The primary objective of the Phase 2 trial is to evaluate the efficacy of PT2977 for the treatment of VHL disease-associated renal tumors as measured by overall response rate. Secondary objectives include duration of response, time to response, progression free survival, and time to surgery for VHL disease-associated renal tumors. The trial will also evaluate the efficacy of PT2977 in other VHL disease-associated tumor types as well as the safety and pharmacokinetics of PT2977. Patients will be evaluated radiologically approximately every 12 weeks while continuing in the study.

"Unfortunately, there are no approved systemic therapies available for VHL disease. Currently, the only option is surgery, sometimes required multiple times which can be devastating for patients and does not cure the disease," said Eric Jonasch, M.D., Professor, Department of Genitourinary Medical Oncology, Division of Cancer Medicine; Director, VHL Clinical Center, The University of Texas MD Anderson Cancer Center. "We are excited about the opportunity to study PT2977 which may offer a new option as an orally available agent that could reduce the need and frequency of surgical intervention for patients with VHL-associated kidney disease."

Peloton’s drug discovery and development efforts focus on identifying novel compounds capable of modulating complex protein-protein interactions that drive disease which have eluded conventional small molecule approaches. Peloton has the only clinical stage small-molecule inhibitors of HIF-2α, and PT2977 has demonstrated a favorable profile in a Phase 1 study in patients with advanced solid tumors including RCC.

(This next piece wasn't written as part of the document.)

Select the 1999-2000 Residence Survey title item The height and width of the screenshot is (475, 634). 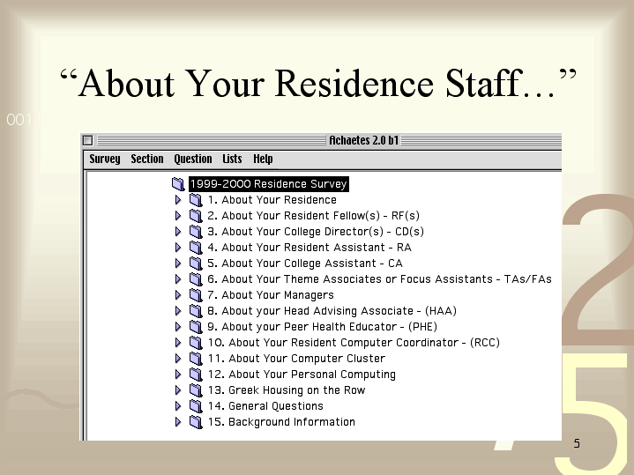(x=268, y=184)
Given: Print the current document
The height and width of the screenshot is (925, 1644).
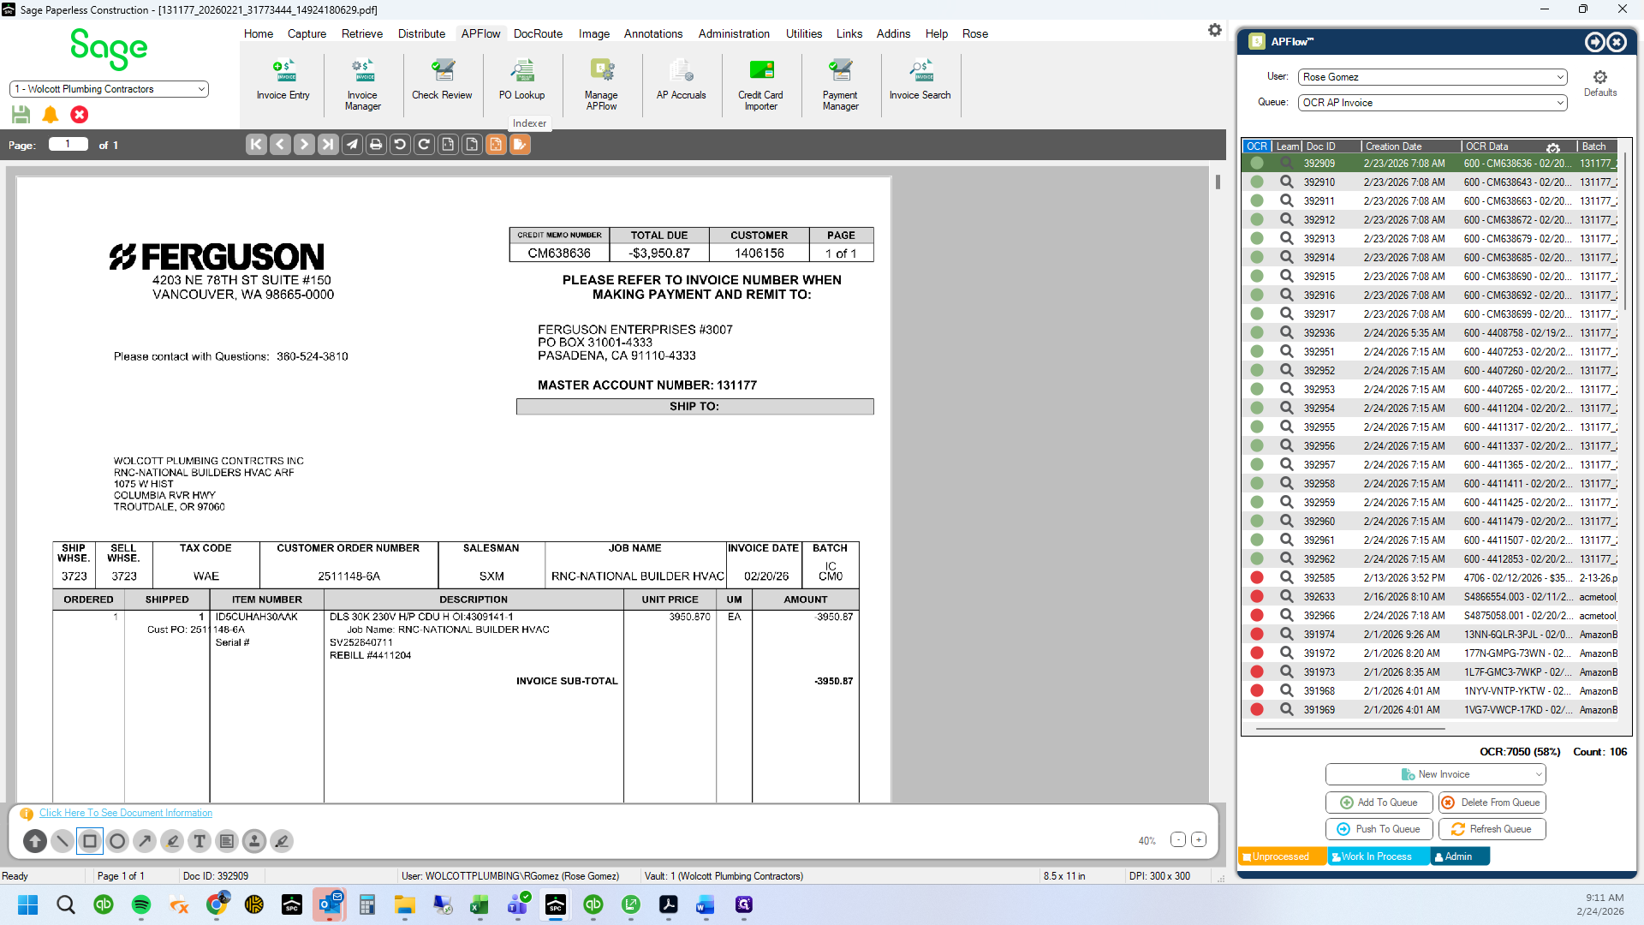Looking at the screenshot, I should [x=376, y=145].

The study will enroll 50 patients at clinical trial centers across the United States and Europe. More information about the trial is available at www.clinicaltrials.gov, identifier NCT NCT03401788.

About VHL Disease

Von Hippel-Lindau (VHL) disease is a rare, hereditary cancer syndrome in which affected individuals have a mutation and/or deletion of the tumor suppressor VHL gene, and are at risk for the development of multiple tumors including renal cell cancer. The global incidence of VHL is estimated to be one in 36,000 people.

About PT2977

Peloton has succeeded in creating a series of orally-available small molecules that bind to HIF-2α and inhibit its transcription of disease-promoting genes. PT2977 is a once-daily, orally-active agent that blocks hypoxia-inducible factor-2α (HIF-2α). It is a structurally-related compound designed to be more potent with less pharmacokinetics variability compared to PT2385. PT2977 has demonstrated anti-tumor activity with a favorable safety profile in an early-stage clinical study in patients with solid tumors. Given its superior profile, PT2977 is the lead agent being developed in oncology by Peloton. In addition to the international Phase 2 trial of PT2977 in VHL disease-associated RCC, Peloton is evaluating the agent in a Phase 1 clinical trial for the treatment of advanced RCC.